## RECORDS SUPPLIED
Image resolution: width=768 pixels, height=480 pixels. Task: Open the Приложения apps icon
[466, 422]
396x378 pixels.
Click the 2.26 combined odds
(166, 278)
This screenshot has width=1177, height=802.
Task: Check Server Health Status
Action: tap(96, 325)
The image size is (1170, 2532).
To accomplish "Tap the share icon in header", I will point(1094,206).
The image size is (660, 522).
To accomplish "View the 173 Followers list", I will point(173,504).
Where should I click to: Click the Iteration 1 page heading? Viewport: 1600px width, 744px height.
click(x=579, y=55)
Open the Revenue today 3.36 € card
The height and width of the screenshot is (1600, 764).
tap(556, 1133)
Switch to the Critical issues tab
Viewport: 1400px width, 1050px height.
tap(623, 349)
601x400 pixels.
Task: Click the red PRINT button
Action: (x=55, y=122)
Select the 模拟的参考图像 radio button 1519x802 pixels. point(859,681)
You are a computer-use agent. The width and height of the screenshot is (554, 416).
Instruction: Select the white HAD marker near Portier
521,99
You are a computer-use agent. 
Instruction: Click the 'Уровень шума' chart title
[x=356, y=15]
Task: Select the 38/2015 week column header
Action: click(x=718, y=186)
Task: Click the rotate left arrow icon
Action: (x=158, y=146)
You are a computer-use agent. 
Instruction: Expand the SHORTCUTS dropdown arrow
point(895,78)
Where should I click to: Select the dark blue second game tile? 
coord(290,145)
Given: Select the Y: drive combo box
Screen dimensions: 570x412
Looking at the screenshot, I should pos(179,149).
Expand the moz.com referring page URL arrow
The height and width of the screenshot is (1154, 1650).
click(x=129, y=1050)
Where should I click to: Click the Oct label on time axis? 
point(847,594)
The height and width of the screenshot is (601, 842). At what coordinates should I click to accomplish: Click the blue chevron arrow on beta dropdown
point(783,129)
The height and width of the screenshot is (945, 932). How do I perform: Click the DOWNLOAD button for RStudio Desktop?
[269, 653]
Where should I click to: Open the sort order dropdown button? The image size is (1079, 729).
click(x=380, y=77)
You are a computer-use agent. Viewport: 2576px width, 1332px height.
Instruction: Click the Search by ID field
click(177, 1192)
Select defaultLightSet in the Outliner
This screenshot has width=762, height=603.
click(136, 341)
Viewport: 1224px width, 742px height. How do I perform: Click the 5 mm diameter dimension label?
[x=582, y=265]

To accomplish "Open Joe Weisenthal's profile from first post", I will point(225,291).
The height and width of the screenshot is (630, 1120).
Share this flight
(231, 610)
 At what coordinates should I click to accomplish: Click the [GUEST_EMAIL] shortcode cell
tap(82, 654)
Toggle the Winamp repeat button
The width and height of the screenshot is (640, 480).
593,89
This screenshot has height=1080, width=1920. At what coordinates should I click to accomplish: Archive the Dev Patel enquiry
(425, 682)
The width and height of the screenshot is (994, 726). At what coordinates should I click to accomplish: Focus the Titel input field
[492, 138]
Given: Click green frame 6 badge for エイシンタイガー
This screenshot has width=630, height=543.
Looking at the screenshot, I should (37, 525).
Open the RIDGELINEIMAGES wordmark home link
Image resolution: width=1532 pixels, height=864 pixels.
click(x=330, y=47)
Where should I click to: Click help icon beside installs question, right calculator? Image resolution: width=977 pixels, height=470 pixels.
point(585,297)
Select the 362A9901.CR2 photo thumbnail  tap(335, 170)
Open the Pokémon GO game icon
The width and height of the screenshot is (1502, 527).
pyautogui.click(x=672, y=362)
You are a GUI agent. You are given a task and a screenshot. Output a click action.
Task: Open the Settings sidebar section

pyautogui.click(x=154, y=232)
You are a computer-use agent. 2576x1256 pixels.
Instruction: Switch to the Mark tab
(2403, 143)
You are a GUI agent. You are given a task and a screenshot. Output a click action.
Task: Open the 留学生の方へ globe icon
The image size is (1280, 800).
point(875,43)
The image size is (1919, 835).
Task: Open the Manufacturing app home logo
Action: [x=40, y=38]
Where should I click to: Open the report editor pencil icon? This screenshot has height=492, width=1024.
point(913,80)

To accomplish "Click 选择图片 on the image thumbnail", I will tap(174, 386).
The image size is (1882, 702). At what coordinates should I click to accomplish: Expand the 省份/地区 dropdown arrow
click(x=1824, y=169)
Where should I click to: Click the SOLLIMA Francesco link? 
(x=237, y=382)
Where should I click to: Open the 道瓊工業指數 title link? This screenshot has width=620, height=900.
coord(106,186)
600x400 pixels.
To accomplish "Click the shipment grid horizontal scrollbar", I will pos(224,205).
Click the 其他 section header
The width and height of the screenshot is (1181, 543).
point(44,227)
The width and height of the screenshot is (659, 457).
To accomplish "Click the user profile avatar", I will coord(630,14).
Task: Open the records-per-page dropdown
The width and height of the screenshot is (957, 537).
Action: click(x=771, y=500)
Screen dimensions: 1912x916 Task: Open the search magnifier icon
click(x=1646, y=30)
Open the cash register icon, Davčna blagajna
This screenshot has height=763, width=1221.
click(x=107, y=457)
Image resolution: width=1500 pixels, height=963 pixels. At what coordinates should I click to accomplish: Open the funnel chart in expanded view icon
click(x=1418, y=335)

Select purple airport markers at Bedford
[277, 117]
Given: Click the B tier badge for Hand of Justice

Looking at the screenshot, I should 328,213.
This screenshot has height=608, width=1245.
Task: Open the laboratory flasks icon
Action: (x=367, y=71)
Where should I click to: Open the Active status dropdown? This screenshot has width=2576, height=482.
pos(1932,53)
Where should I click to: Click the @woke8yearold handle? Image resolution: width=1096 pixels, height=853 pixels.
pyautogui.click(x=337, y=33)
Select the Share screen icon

## DIRECTIONS FOR THIS TASK
List each line of the entries that holds the string "computer".

## TASK RESULT
You are a computer-use agent. The width and height of the screenshot is (554, 416).
You are a computer-use agent. 
You are a computer-use agent. 
You are a computer-use agent. Viewport: 2576px width, 1332px height.
You are a computer-use agent. 2576x1256 pixels.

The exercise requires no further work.